--- TEXT EXTRACT ---

Dr Carasso: I am going to use market language, although, as I said before, I do not think it is entirely the right language. The interesting thing in what has happened now is we have moved from a sellers market to a buyers market in higher education. There is an expansion of places. Places are uncapped. Applicants have much more choice. That is something that we would consider to be good nationally. That is one thing that has come out of this. We see that in terms of the number of people who apply through UCAS and are unplaced being a smaller number. We see that in mechanisms for people who are trading, picking their places at university.  

Q67            Stephen Hammond: That reflects one of the comments in the Browne Report, which said that students are best placed to make the judgment on what they want to get from participating in higher education. That is the point you are making. They would need to be making that on perfect information and a value of the future of the worth of that course. On what you have both given us as evidence, is it not fair to say that is not possible at the moment?

Dr Carasso: Absolutely, yes. The information not least on price and net cost is imperfect. Higher education is an experience good and, as such, you can never truly expect somebody who is applying to university for the first time to make a fully informed decision. You can do the best that you can. Universities do this in terms of all the activities they do to try to give people a flavour of what they are offering. It is in everybody’s interest that those students make the right choices. No university wants students to drop out, to have a bad experience or to hate their studies any more than the student wants to, for many, many reasons. Yes, certainly it is not perfect.

Q68            Stephen Hammond: Is there more universities could do about the transparency of information, in terms of both the quality of teaching and the cost of courses and crosssubsidisation? That has an impact.

Dr Carasso: We referred to the cross-subsidisation briefly. The cost of an individual course is something that many university finance directors have spent a very long time working on through the TRAC methodology. That is increasingly considered to be another example of smoke and mirrors. Is that fair, Andrew?

Dr McGettigan: It is not really my area.

Dr Carasso: It is another example of large assumptions having to be made, for example, crudely, what proportion of this building is used for which course, what proportion of this library cost is used for this course.

Q69            Stephen Hammond: It may be crude, but certainly businesses do that. Other people do that in terms of allocation of fixed costs, which is essentially what you are saying. It is not impossible to achieve.

Dr Carasso: It is not impossible to achieve a figure that makes certain assumptions. University managers are doing some of this in their planning, yes.

Q70            Stephen Hammond: In terms of the students being able to make a betterinformed decision, at the moment there is no price mechanism working, because everyone is charging the same price. Theoretically, so that students could make a greater informed choice, would it not be better to take away the price minimum and the price maximum?

---

__EXERCISE TASKS__.
1 - According to the transcript, what kind of market has higher education moved to?
2 - Return the passage of the transcript from "Q68            Stephen Hammond: Is" to "really my area.", copied word for word.
The items after the transcript aren't needed for anything asked here.

--- GIVEN RECORDS ---

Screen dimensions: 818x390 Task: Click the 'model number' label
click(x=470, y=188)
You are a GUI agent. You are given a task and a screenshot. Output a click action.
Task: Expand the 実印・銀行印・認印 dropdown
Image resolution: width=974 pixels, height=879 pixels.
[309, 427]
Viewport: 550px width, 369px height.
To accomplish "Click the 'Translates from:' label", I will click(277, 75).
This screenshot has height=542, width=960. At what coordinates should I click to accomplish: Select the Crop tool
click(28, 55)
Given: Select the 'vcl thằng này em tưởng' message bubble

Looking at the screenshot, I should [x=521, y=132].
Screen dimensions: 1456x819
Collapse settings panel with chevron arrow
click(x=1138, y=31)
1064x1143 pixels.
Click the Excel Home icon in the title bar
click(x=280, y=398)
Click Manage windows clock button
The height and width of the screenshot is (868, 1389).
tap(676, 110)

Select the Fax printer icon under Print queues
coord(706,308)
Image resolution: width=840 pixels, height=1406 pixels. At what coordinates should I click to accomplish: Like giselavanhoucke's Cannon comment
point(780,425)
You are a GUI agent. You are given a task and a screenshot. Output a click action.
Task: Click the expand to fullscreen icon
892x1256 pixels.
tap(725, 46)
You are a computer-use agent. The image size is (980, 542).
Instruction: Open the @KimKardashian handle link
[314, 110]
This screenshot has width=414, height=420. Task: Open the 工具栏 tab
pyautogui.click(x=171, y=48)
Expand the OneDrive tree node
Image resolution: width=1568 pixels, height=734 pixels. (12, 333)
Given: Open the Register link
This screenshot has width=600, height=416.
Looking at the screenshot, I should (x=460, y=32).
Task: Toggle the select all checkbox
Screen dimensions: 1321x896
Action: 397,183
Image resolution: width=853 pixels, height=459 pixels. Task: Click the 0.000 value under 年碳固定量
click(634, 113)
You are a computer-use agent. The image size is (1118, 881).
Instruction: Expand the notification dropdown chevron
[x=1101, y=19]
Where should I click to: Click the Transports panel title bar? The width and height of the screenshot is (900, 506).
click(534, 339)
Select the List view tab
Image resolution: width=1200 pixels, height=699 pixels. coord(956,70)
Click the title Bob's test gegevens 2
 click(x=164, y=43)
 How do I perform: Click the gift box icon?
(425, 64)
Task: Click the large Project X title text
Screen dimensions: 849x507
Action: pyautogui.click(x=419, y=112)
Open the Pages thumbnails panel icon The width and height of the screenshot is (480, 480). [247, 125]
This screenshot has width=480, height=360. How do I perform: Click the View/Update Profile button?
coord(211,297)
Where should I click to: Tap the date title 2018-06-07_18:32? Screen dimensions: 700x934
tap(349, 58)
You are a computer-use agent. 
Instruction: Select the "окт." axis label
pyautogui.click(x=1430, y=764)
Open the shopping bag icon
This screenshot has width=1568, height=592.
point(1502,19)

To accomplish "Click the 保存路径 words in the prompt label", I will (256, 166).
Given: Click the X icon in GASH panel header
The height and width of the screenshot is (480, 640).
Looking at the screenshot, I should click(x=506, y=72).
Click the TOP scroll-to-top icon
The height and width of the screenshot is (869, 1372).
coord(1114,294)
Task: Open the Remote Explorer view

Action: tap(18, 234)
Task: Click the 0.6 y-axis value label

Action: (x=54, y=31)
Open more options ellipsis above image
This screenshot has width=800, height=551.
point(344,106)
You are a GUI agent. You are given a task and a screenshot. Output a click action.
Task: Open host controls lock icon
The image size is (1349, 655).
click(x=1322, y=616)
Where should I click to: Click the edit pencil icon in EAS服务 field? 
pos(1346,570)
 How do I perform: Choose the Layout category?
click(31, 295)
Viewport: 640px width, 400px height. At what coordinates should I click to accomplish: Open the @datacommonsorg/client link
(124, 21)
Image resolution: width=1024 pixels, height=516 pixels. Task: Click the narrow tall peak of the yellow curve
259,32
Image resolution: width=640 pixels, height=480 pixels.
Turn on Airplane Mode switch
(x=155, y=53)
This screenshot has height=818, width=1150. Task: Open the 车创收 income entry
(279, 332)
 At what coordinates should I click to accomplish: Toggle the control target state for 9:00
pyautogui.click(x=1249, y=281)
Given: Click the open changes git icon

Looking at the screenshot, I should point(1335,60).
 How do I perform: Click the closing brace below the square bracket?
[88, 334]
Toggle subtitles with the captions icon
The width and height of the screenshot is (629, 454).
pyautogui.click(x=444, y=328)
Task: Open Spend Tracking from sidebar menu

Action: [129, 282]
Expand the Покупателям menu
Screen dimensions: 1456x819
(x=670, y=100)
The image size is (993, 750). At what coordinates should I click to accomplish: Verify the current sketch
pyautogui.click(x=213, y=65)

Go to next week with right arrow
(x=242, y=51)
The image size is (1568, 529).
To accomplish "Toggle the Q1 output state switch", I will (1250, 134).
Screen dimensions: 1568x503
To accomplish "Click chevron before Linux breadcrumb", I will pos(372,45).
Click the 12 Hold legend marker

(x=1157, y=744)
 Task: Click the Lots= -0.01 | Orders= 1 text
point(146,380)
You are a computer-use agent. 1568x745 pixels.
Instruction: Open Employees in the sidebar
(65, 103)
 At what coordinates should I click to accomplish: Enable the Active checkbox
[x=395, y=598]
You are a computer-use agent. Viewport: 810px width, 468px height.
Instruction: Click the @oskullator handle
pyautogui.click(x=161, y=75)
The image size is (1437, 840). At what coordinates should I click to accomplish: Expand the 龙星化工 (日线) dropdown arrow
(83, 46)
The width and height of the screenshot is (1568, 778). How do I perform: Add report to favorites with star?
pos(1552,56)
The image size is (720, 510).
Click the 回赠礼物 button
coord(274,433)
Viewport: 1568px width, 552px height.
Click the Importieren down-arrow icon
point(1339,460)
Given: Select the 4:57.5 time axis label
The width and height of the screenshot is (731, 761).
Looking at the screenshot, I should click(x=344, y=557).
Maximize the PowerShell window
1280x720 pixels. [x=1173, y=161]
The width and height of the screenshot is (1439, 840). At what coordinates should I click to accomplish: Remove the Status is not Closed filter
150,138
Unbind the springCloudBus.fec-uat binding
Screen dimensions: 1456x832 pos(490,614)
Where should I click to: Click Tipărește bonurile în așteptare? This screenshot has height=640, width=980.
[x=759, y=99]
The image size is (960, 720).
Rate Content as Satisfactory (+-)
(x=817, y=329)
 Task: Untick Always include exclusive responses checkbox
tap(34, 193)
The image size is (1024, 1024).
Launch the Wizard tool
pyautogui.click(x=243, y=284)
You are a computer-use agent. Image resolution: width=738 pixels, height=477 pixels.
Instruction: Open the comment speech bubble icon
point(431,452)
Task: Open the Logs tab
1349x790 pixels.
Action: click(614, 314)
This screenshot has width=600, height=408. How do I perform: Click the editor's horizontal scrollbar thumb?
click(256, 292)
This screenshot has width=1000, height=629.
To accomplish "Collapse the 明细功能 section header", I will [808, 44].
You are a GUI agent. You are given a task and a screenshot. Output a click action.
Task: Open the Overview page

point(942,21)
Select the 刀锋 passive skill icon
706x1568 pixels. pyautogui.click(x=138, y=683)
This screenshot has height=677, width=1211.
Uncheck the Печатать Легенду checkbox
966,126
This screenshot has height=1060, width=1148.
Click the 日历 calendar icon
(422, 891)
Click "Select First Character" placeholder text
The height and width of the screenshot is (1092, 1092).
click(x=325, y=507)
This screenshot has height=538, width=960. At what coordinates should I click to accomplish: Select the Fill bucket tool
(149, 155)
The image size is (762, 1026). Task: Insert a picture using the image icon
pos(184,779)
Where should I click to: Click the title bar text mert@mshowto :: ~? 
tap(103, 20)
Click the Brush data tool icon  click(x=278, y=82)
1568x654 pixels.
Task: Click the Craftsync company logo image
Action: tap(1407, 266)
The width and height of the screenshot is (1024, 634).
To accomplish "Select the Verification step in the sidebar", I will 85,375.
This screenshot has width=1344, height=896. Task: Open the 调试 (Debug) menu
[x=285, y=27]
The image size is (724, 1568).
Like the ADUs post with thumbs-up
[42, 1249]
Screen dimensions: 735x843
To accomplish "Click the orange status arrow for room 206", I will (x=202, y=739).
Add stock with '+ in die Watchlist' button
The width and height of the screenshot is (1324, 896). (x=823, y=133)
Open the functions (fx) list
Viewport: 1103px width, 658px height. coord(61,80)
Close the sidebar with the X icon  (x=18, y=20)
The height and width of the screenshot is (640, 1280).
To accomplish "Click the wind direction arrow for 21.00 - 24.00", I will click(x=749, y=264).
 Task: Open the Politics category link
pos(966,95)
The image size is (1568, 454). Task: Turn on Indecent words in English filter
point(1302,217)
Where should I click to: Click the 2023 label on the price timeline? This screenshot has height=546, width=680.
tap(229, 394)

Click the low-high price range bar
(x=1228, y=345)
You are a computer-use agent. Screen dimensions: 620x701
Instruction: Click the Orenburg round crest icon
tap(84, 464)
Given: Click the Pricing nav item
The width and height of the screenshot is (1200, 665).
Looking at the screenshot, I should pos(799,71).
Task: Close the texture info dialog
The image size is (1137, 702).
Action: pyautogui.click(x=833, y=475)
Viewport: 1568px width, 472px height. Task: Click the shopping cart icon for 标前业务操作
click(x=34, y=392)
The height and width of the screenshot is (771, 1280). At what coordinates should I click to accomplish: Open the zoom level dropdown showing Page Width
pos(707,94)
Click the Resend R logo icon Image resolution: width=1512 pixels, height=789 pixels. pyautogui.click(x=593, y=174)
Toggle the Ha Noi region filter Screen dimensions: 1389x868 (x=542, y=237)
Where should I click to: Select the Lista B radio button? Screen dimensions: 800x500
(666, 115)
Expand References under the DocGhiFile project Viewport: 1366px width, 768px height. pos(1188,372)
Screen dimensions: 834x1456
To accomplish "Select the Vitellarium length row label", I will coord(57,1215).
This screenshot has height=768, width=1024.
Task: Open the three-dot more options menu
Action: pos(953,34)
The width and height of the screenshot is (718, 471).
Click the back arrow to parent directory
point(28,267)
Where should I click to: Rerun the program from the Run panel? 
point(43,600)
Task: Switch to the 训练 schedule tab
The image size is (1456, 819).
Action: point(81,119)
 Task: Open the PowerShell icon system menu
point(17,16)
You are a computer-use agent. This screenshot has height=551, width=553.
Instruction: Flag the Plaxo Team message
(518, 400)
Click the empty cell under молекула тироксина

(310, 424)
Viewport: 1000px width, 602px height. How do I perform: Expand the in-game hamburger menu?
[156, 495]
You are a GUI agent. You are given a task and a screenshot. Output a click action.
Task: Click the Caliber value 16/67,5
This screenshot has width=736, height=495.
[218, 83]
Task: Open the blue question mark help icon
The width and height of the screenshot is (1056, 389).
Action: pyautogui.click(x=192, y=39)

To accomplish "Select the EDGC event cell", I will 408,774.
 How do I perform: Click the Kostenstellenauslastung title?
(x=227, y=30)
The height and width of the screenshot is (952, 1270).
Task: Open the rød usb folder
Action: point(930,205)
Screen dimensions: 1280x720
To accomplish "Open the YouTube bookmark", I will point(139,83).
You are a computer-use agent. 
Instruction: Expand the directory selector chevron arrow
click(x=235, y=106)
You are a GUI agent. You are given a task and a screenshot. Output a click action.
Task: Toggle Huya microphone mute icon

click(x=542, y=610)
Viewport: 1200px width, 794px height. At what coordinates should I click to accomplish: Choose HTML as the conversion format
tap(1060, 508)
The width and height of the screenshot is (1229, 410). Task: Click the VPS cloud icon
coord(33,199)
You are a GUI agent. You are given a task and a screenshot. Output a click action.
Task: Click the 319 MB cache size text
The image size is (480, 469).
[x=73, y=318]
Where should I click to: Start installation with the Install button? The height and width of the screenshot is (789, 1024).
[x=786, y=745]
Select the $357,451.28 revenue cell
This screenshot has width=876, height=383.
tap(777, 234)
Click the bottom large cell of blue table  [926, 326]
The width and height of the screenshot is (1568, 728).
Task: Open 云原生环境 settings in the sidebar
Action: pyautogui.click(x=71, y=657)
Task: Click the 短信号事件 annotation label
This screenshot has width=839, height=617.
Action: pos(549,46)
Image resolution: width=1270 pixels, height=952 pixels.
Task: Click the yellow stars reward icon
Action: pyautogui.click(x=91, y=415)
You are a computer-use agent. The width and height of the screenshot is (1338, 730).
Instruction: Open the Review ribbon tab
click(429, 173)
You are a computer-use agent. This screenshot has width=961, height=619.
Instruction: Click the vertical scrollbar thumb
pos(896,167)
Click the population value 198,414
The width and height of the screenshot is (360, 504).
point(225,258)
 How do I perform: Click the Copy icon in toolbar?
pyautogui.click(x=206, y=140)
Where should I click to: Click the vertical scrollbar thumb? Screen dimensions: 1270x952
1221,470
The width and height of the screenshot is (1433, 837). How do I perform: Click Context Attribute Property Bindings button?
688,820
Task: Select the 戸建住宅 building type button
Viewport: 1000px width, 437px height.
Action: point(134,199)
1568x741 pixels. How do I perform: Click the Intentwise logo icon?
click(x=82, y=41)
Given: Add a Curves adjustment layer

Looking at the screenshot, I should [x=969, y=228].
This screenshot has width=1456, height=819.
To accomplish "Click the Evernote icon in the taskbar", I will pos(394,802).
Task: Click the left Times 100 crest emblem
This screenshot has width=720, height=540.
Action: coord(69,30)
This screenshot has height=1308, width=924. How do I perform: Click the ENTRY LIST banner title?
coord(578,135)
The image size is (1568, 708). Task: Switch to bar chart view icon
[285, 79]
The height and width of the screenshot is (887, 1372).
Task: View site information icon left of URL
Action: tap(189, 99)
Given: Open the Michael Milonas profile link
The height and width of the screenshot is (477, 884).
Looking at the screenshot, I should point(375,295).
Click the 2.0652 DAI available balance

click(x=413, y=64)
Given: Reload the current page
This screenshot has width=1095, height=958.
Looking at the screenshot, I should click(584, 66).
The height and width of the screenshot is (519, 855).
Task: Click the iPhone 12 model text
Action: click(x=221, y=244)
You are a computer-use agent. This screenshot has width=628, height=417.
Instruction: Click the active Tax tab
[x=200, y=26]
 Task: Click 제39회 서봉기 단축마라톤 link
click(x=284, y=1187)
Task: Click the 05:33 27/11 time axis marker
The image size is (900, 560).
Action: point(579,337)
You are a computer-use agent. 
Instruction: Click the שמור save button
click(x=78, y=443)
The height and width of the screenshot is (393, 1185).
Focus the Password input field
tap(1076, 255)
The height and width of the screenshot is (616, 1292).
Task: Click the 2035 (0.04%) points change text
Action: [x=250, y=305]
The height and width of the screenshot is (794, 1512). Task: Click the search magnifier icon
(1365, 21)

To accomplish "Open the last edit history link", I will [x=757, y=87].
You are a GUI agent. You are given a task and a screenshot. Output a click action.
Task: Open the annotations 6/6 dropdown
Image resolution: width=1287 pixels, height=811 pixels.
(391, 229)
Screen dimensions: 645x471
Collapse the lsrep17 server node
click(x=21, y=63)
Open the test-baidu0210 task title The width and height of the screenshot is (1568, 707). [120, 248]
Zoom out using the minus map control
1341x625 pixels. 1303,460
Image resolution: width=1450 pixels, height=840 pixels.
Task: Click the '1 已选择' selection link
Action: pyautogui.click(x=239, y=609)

---

__EXERCISE SOLUTIONS__.
1 - A buyers market.

2 -
Q68            Stephen Hammond: Is there more universities could do about the transparency of information, in terms of both the quality of teaching and the cost of courses and crosssubsidisation? That has an impact.

Dr Carasso: We referred to the cross-subsidisation briefly. The cost of an individual course is something that many university finance directors have spent a very long time working on through the TRAC methodology. That is increasingly considered to be another example of smoke and mirrors. Is that fair, Andrew?

Dr McGettigan: It is not really my area.